Copy every line from the records that holds the word "computer".

Pixel coordinate grounding data>
---
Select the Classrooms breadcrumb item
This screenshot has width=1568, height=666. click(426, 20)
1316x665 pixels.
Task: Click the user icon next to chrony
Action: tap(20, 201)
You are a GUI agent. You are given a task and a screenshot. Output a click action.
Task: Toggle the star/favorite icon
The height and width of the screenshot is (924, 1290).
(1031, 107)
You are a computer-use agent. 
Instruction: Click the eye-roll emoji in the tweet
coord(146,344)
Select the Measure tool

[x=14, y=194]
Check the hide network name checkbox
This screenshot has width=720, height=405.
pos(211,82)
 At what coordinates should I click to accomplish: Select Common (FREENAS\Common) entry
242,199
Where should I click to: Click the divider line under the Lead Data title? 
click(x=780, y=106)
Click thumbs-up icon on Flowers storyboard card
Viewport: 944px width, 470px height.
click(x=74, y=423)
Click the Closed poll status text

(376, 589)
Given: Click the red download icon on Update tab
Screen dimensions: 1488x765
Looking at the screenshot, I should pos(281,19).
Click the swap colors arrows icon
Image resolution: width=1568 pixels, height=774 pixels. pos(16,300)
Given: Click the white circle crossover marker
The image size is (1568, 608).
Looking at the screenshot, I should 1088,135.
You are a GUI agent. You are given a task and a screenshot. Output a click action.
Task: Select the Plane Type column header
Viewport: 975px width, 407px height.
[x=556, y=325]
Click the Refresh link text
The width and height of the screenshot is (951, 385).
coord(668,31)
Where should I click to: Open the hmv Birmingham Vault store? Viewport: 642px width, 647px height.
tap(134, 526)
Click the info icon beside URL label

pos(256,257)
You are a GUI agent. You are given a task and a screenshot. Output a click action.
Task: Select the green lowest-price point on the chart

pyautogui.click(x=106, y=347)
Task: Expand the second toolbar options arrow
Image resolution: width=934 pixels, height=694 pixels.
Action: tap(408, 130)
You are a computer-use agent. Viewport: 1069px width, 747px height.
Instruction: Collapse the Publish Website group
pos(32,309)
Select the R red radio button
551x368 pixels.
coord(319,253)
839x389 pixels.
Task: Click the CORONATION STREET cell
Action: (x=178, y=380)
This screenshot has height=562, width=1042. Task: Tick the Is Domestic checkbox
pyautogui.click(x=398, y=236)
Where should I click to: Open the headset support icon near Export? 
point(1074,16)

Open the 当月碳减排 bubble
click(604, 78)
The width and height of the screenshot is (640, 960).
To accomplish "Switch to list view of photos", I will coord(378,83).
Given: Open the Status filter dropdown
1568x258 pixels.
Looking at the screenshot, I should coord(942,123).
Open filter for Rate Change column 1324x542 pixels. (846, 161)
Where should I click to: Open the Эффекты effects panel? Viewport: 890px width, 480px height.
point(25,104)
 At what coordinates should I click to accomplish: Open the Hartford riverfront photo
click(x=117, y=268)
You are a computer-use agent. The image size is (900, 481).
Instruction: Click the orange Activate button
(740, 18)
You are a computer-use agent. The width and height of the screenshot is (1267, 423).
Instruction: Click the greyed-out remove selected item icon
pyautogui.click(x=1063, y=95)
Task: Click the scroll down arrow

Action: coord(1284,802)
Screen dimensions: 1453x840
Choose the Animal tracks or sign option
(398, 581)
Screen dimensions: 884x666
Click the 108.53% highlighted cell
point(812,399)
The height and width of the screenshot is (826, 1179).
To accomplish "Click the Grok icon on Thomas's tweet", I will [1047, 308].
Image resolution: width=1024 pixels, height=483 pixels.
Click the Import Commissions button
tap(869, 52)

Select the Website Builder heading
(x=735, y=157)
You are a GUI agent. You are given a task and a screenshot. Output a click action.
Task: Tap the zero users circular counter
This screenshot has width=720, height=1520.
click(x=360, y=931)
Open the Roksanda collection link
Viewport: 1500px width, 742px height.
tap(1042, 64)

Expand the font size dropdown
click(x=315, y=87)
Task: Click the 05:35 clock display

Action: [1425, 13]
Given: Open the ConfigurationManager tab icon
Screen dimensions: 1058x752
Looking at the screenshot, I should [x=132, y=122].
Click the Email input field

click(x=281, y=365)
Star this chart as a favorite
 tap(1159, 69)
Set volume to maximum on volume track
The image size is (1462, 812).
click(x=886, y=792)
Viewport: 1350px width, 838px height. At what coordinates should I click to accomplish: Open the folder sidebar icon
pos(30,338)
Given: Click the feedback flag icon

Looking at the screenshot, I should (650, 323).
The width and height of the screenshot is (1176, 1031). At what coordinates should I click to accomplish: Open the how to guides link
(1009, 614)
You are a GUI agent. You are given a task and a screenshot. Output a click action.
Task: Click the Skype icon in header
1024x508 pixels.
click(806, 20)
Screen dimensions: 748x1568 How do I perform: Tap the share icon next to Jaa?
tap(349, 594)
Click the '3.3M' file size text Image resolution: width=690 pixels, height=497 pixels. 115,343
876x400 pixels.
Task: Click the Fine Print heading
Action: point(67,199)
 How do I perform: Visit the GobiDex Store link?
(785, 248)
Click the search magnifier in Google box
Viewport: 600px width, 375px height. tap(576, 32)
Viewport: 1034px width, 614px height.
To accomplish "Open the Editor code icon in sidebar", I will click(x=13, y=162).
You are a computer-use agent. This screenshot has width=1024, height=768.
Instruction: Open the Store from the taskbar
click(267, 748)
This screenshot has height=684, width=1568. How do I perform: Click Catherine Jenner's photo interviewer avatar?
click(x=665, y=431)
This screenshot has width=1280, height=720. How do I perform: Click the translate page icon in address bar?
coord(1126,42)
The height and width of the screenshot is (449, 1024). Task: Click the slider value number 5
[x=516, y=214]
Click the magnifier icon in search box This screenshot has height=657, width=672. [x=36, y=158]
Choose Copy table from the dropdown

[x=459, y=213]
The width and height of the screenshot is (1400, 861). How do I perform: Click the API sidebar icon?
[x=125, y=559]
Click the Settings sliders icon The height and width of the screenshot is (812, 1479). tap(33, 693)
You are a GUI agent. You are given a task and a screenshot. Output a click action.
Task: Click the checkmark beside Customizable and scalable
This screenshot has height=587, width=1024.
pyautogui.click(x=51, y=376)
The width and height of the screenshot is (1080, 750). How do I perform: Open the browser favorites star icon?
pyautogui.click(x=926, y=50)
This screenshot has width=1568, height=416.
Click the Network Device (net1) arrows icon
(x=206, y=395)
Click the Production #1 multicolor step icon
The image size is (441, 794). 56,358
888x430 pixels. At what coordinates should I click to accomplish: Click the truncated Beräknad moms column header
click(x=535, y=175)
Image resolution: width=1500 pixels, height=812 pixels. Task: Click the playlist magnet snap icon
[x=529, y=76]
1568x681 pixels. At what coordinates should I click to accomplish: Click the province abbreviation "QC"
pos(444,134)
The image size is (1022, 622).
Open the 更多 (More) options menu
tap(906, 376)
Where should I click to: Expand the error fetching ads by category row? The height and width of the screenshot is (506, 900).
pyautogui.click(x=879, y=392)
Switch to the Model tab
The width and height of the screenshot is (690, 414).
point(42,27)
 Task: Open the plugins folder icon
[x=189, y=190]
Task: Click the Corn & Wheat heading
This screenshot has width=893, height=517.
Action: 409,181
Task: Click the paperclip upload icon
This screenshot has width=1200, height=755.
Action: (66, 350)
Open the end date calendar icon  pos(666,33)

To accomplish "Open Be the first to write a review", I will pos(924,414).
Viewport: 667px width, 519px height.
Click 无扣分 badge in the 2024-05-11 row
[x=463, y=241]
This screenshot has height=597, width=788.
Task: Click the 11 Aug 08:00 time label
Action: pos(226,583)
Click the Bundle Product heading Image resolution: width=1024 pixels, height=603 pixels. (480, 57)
---
SOLUTION BELOW>
You are a computer-use agent. 
You are a computer-use agent. Viewport: 1069px width, 747px height.
You are a computer-use agent. The image size is (900, 481).
You are a computer-use agent. The width and height of the screenshot is (1267, 423).
You are a computer-use agent. This screenshot has width=1024, height=768.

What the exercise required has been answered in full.